You can also use multiple LLMs as a means of cross-checking. For example, use GPT-4o in your app and Claude and Gemini in your unit tests to validate the outputs. Then, depending on your scenario, you can fail the test if one LLM reports a fail or only if both report a fail.
System prompt
In the example above, the guidance on what to return was provided in the main prompt for illustration purposes. Ideally, you should embed all this in the system prompt. Put some time into building out a system prompt that not only forces the results to be true or false - or whatever you need for a deterministic output. Also, guidance should be provided to ensure the comparison between expected and actual data is valid. If you have non-standard terms that mean the same thing, provide this information to the system prompt.
Run the check multiple times
Despite all your best system prompts, sometimes the LLM just does its own thing. You can ask it only to return true or false, and get a response like:
Sure, I’ll only return true
true.
The workaround for this is if you cannot parse the response into the format needed, then re-run the test a few times until it does. If you still don’t get a good result after 3-5 attempts, fail the test, but log all the responses! Logging these will help you adjust the system prompt to avoid this happening again.
You can also run multiple times, even if the response is as expected, as extra validation to reduce any randomness in the responses. Then, depending on your scenario, pass the test if all attempts pass, or a majority, or even if it passes just once.
Get the temperature right
When calling an LLM, there is a temperature setting that adjusts the output from predictable to creative. For boring things like “Convert this table to JSON,” you want the temperature way down to get predictable output.
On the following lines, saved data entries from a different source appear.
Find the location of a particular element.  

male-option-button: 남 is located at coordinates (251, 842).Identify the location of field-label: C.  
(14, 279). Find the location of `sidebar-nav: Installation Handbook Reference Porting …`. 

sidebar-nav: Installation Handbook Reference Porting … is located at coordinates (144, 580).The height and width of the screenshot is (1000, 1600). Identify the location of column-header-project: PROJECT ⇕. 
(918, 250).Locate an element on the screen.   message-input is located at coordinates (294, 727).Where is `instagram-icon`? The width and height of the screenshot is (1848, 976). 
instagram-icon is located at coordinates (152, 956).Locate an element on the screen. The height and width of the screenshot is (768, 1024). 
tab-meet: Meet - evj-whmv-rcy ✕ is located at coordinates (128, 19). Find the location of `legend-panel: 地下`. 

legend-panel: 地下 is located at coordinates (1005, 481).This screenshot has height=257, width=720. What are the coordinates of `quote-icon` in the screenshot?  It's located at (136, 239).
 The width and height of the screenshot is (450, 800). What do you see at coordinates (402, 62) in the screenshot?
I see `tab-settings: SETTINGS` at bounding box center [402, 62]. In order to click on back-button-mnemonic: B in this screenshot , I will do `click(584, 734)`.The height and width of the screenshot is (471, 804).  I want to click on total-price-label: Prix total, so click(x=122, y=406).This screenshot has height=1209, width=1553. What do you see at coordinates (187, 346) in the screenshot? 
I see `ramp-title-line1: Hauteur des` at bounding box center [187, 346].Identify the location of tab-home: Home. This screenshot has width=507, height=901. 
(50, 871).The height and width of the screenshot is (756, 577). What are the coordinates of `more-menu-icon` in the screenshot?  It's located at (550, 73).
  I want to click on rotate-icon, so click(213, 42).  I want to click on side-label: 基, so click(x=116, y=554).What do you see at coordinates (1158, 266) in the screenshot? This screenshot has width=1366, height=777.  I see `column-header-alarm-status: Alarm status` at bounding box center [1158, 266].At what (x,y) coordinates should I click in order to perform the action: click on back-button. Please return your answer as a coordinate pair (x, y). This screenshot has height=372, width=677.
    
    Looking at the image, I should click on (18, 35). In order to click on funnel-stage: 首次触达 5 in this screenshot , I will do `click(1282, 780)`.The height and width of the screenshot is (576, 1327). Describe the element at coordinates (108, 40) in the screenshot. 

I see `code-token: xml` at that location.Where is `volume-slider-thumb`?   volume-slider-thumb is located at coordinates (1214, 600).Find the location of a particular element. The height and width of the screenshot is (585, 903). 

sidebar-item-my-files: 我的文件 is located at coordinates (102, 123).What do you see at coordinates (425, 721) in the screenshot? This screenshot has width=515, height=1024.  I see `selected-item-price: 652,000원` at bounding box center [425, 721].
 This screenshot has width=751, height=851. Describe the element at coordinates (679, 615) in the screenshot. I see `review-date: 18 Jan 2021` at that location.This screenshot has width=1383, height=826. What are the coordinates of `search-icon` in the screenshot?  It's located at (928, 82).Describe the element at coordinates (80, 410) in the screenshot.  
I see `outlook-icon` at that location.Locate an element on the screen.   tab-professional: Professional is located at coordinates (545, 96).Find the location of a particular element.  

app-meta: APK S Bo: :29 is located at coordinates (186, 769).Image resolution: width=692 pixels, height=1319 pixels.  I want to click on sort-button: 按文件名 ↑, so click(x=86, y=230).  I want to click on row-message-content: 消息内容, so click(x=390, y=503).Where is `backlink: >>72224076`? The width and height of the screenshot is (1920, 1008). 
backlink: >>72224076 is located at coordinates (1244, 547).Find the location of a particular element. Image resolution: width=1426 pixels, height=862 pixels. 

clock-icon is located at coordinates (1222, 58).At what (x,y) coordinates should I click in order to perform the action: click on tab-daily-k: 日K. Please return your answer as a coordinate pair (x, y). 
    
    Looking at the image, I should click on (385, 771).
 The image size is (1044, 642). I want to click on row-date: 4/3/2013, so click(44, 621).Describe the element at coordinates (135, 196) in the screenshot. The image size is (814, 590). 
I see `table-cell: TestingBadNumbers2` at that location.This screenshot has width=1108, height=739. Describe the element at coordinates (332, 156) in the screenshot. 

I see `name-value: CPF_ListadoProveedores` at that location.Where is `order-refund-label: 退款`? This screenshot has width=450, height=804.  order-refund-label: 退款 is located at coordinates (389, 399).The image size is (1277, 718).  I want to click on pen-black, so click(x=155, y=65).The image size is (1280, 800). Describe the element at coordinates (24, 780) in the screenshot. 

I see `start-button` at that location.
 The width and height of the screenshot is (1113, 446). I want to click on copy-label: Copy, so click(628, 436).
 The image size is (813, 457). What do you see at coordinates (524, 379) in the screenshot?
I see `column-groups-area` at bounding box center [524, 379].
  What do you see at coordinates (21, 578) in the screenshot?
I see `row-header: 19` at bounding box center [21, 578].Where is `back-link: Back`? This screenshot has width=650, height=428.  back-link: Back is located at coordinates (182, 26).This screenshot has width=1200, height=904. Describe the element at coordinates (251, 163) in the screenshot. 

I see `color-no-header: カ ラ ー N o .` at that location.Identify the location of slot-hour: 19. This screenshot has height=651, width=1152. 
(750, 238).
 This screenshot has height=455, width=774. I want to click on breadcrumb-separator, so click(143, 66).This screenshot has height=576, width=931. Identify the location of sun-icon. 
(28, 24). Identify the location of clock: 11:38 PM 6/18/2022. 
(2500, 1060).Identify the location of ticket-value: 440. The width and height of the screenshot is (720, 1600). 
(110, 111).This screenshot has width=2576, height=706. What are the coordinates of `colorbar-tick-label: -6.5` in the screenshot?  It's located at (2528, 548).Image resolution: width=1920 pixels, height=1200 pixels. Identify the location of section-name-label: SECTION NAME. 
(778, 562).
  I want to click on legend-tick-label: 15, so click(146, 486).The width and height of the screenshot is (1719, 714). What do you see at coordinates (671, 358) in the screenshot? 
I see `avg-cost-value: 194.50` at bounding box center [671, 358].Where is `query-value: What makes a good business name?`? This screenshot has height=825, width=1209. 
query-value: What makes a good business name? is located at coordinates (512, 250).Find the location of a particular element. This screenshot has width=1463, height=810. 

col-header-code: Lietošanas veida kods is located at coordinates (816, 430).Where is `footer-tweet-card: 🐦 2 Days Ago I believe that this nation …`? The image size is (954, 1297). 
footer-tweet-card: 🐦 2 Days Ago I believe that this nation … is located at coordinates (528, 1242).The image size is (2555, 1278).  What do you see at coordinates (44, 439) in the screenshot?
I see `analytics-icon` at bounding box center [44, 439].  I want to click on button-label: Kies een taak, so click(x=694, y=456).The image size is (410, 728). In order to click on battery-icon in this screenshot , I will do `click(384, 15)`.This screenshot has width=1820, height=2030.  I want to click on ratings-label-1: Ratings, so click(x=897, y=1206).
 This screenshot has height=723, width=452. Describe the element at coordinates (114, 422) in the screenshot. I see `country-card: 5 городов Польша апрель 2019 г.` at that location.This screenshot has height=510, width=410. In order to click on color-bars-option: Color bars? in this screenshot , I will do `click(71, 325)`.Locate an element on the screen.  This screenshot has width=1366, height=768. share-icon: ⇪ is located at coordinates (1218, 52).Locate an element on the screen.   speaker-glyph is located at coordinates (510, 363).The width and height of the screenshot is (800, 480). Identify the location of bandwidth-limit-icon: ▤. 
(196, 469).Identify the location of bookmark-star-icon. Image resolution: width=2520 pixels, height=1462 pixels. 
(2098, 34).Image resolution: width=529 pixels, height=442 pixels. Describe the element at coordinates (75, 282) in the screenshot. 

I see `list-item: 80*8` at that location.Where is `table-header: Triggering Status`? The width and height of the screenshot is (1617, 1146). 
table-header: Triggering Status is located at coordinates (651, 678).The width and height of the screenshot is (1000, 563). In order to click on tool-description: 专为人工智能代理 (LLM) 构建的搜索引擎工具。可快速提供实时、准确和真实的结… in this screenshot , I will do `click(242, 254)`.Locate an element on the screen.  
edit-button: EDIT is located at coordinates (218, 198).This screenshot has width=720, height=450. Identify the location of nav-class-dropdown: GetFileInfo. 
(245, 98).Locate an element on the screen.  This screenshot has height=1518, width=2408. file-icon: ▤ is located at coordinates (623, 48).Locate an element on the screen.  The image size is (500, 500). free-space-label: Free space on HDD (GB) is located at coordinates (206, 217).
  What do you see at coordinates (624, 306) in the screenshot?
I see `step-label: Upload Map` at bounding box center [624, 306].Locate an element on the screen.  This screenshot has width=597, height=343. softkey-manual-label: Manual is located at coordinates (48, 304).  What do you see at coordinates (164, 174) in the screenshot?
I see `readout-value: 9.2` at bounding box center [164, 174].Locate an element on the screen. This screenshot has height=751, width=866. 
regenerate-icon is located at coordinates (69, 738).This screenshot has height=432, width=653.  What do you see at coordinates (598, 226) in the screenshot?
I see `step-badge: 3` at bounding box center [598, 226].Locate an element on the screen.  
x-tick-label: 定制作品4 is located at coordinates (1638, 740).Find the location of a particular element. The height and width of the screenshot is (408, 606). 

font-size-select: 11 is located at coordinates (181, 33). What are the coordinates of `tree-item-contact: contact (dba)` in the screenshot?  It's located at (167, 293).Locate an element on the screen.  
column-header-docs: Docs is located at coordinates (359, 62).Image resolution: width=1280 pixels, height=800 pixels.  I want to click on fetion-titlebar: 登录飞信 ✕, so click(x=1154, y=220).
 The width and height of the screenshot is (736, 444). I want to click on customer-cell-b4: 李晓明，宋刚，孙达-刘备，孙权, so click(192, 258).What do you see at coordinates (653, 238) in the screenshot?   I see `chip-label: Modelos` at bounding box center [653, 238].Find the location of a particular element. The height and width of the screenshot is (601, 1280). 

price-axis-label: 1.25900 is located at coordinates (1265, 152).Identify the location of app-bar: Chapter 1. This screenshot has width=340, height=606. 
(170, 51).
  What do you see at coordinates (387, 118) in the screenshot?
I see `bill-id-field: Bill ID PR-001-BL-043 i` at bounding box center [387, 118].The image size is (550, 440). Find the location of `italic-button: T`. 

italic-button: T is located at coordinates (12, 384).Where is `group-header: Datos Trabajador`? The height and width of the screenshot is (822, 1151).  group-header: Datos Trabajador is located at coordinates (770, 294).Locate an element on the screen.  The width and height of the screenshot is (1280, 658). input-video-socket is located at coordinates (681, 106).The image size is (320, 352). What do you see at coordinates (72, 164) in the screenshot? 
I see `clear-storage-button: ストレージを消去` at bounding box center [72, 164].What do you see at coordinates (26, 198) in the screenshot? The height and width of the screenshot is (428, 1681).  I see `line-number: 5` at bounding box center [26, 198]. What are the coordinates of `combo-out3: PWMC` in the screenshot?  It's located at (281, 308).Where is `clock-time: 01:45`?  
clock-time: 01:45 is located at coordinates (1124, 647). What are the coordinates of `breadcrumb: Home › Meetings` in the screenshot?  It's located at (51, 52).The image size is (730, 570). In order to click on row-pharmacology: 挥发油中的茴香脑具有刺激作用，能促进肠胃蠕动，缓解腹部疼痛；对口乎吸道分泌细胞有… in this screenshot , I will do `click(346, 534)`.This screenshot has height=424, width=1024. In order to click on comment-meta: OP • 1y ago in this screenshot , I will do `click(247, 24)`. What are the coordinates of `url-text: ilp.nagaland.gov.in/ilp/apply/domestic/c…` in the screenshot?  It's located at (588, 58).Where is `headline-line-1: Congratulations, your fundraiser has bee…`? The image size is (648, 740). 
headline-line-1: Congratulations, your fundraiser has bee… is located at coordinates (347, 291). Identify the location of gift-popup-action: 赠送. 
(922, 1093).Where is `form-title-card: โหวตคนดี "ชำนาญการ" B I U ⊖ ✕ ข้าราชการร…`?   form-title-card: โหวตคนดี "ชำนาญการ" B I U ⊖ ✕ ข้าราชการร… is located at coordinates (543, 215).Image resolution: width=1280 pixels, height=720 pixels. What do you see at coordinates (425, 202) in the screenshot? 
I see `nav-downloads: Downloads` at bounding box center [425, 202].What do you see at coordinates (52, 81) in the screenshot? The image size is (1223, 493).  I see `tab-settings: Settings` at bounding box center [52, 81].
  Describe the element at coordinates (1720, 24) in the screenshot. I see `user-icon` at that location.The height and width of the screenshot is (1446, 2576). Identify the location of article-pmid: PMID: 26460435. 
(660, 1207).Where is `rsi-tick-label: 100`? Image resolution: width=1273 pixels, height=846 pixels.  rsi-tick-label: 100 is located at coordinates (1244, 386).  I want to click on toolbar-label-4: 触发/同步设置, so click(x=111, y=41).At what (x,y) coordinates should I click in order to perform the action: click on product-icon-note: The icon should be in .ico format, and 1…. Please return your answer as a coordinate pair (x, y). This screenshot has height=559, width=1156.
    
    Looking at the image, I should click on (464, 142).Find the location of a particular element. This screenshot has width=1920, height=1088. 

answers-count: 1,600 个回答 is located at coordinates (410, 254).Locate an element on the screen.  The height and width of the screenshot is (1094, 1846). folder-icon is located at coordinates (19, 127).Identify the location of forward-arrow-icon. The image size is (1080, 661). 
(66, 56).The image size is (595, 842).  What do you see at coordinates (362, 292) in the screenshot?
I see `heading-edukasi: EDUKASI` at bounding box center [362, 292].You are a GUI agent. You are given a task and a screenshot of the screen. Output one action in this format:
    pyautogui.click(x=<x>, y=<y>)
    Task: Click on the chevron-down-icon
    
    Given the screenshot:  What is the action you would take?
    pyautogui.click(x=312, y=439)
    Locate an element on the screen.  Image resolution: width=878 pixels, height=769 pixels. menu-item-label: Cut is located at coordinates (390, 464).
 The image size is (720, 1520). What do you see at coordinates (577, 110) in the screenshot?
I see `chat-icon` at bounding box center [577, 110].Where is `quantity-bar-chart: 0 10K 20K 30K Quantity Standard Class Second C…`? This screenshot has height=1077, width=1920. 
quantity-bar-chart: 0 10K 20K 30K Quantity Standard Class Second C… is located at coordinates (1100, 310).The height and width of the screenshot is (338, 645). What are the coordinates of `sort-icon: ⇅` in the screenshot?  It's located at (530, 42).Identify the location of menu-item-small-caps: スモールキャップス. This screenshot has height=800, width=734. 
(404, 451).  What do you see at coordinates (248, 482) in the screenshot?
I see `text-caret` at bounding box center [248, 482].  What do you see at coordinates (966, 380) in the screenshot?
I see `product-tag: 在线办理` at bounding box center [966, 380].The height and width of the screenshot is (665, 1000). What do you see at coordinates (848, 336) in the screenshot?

You want to turn this up for more creative tasks like help writing a story.
When unit testing, we want to be boring and predictable, so we keep this down. Most LLMs have a temperature range of 0-1, and some have 0-2, with lower numbers giving more predictability. Try your unit tests with lower temperatures to get the results you need.
Conclusion
Despite the challenges of the non-deterministic nature of LLMs, as an AI engineer, you can still automate the testing of your AI apps by leveraging LLMs to validate your tests. Despite the amount of work to get this set up–multiple iterations of choosing the LLM, tweaking the system prompt and the like, the results are well worth it to have improved confidence in the quality of your code.